[WHAT YOU WILL DO]: The records below hold a stretch from the line with "Where should I click to: Select" through the line with "Remove the file using the red X icon"; return exactly those lines, ends included, and nothing more.

[PROVIDED ENTRIES]:
--- START ---
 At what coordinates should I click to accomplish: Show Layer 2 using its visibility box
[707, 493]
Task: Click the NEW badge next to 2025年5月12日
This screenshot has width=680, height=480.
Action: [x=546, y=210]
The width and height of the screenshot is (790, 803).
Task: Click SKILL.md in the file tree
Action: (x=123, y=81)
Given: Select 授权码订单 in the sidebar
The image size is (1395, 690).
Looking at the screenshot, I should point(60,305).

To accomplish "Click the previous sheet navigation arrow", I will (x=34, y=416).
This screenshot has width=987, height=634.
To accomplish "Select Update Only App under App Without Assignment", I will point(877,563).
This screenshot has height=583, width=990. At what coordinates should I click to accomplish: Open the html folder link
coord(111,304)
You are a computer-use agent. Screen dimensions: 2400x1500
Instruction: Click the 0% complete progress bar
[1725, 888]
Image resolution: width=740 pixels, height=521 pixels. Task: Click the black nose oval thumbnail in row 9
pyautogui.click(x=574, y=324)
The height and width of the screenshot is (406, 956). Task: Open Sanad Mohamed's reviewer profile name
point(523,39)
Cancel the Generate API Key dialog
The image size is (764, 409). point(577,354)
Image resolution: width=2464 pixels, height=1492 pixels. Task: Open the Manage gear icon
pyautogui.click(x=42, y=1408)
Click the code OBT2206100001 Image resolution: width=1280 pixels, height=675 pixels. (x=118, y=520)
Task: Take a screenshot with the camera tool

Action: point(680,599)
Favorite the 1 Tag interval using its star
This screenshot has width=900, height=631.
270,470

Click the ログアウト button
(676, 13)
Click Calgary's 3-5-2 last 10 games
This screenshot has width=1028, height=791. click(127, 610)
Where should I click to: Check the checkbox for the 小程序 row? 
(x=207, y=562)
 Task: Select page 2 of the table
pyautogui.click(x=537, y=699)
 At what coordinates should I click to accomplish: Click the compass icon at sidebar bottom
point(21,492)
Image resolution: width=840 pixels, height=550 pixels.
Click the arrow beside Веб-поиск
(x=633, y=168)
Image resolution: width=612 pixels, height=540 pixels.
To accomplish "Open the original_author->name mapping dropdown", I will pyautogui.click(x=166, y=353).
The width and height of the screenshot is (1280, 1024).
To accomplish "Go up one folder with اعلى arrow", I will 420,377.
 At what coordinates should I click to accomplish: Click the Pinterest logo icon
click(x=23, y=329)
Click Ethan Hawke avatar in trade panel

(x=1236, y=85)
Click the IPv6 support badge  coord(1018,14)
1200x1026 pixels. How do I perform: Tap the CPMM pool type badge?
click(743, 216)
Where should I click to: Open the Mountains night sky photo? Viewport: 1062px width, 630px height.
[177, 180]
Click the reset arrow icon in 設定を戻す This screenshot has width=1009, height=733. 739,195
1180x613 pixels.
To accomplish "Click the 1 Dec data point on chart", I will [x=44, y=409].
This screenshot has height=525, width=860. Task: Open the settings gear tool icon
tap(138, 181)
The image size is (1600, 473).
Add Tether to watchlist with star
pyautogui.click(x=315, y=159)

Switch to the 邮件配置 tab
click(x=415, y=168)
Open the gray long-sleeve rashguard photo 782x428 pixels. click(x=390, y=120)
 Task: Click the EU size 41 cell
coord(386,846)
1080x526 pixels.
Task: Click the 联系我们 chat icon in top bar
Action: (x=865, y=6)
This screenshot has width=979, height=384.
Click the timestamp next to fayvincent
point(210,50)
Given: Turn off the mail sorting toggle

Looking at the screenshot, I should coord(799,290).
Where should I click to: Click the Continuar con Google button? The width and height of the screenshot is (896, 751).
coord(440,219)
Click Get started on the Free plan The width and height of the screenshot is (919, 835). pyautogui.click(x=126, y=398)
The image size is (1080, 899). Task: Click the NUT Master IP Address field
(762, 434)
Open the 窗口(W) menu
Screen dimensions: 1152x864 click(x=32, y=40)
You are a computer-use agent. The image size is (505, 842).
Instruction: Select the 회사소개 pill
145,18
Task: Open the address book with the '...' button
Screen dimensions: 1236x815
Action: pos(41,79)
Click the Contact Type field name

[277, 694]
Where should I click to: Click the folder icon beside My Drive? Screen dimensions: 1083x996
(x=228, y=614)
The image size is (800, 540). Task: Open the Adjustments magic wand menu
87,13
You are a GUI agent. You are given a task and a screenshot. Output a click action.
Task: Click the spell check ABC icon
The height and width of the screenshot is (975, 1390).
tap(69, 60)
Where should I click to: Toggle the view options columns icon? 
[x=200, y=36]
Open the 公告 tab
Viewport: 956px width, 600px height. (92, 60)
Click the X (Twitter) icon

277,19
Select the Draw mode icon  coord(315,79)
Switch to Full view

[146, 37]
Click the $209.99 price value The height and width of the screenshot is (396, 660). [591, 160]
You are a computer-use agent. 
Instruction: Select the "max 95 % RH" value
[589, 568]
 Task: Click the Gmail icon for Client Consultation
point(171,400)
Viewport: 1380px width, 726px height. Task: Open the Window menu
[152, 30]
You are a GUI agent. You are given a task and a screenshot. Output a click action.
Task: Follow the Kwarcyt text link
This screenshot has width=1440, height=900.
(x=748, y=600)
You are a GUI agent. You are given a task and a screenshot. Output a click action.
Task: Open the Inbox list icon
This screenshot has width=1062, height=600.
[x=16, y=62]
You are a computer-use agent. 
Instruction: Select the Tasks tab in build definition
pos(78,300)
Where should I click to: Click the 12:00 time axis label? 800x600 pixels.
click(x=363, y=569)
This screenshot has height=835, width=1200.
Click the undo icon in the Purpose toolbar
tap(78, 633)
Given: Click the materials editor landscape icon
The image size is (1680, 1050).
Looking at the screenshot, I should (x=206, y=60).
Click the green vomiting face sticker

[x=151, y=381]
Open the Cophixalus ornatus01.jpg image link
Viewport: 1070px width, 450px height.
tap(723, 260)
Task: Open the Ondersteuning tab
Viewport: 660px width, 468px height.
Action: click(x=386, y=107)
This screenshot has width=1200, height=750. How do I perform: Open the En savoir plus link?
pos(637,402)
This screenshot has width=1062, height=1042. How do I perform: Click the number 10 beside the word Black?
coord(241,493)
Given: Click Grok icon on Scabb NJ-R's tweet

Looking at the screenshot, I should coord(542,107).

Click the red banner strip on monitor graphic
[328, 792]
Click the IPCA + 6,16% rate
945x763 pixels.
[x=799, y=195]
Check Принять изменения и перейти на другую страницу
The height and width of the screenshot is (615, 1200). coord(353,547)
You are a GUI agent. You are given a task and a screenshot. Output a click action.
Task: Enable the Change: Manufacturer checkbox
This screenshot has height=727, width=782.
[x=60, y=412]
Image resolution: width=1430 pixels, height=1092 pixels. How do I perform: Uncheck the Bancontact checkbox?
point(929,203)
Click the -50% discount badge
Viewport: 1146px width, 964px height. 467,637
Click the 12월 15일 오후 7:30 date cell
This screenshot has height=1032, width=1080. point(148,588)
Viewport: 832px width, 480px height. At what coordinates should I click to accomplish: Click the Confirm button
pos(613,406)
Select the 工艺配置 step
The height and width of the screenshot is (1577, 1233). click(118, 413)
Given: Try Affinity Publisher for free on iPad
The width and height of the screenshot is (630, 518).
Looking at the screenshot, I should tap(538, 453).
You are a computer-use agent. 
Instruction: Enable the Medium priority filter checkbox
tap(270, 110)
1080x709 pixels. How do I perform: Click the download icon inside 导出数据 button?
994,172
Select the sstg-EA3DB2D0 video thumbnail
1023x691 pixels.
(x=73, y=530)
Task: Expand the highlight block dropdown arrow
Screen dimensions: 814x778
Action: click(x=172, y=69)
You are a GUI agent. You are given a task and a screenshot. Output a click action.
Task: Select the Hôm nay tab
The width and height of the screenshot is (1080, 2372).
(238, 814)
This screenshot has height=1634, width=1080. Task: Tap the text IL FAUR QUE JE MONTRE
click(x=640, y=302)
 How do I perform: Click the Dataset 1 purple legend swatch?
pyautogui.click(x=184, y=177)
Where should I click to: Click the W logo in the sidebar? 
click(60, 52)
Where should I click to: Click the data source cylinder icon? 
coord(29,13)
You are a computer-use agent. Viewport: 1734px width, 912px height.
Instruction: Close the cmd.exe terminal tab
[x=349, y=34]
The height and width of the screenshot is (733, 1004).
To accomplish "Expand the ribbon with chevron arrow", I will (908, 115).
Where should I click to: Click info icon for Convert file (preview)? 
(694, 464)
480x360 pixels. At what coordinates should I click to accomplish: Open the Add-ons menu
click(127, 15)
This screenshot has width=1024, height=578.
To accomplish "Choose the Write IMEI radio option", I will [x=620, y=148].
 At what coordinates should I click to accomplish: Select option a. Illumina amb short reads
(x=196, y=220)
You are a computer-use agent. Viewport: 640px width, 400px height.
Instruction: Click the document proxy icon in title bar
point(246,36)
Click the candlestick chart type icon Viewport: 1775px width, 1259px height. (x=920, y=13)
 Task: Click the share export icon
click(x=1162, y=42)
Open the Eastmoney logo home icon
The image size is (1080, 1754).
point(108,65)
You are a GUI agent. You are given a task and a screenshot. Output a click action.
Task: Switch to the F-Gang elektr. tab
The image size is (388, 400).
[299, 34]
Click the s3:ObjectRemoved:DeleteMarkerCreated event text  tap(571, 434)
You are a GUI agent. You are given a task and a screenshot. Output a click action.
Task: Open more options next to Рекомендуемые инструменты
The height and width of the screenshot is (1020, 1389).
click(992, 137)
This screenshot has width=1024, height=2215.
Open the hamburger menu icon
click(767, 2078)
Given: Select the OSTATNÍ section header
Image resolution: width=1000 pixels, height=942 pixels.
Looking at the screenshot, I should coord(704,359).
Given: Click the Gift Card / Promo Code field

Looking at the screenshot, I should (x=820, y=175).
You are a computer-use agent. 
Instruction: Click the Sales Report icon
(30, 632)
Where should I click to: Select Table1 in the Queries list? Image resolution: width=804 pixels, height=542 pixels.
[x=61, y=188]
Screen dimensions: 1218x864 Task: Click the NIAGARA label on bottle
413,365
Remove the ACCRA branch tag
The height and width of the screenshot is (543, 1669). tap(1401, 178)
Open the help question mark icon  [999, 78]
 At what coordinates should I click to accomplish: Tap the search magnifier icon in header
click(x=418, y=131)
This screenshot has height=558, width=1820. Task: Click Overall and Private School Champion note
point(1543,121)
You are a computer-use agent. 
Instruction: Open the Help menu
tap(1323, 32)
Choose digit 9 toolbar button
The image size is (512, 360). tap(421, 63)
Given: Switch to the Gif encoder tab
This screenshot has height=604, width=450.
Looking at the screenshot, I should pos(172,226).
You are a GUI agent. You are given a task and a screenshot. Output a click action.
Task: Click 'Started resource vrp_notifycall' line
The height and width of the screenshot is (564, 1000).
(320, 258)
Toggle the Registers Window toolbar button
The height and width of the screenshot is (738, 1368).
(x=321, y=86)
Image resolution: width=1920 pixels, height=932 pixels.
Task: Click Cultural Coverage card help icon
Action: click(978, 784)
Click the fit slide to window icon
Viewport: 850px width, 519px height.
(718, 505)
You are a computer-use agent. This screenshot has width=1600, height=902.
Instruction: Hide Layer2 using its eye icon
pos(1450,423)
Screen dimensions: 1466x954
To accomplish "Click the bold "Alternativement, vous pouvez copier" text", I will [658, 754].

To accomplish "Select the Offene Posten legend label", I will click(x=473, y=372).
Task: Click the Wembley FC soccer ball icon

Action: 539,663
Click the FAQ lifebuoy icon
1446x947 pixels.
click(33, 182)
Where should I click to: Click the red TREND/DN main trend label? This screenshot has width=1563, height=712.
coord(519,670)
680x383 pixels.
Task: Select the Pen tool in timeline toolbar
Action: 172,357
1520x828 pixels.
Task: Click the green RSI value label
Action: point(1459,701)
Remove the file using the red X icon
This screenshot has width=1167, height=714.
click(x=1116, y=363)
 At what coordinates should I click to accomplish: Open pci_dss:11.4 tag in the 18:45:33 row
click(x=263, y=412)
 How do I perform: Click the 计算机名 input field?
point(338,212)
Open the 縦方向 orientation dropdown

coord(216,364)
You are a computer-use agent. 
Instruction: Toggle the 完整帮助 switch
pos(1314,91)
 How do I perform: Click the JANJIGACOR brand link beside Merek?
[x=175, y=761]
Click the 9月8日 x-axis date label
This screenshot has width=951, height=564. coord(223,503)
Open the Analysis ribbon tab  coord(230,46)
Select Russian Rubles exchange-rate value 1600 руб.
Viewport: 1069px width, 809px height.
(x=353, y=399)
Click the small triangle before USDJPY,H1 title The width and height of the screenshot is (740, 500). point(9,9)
--- END ---
[RESPONSE FOR THIS EXERCISE]:
Where should I click to: Select Table1 in the Queries list? Image resolution: width=804 pixels, height=542 pixels.
[x=61, y=188]
Screen dimensions: 1218x864 Task: Click the NIAGARA label on bottle
413,365
Remove the ACCRA branch tag
The height and width of the screenshot is (543, 1669). tap(1401, 178)
Open the help question mark icon  [999, 78]
 At what coordinates should I click to accomplish: Tap the search magnifier icon in header
click(x=418, y=131)
This screenshot has height=558, width=1820. Task: Click Overall and Private School Champion note
point(1543,121)
You are a computer-use agent. 
Instruction: Open the Help menu
tap(1323, 32)
Choose digit 9 toolbar button
The image size is (512, 360). tap(421, 63)
Given: Switch to the Gif encoder tab
This screenshot has height=604, width=450.
Looking at the screenshot, I should pos(172,226).
You are a GUI agent. You are given a task and a screenshot. Output a click action.
Task: Click 'Started resource vrp_notifycall' line
The height and width of the screenshot is (564, 1000).
(320, 258)
Toggle the Registers Window toolbar button
The height and width of the screenshot is (738, 1368).
(x=321, y=86)
Image resolution: width=1920 pixels, height=932 pixels.
Task: Click Cultural Coverage card help icon
Action: click(978, 784)
Click the fit slide to window icon
Viewport: 850px width, 519px height.
(718, 505)
You are a computer-use agent. This screenshot has width=1600, height=902.
Instruction: Hide Layer2 using its eye icon
pos(1450,423)
Screen dimensions: 1466x954
To accomplish "Click the bold "Alternativement, vous pouvez copier" text", I will [658, 754].

To accomplish "Select the Offene Posten legend label", I will click(x=473, y=372).
Task: Click the Wembley FC soccer ball icon

Action: 539,663
Click the FAQ lifebuoy icon
1446x947 pixels.
click(33, 182)
Where should I click to: Click the red TREND/DN main trend label? This screenshot has width=1563, height=712.
coord(519,670)
680x383 pixels.
Task: Select the Pen tool in timeline toolbar
Action: 172,357
1520x828 pixels.
Task: Click the green RSI value label
Action: point(1459,701)
Remove the file using the red X icon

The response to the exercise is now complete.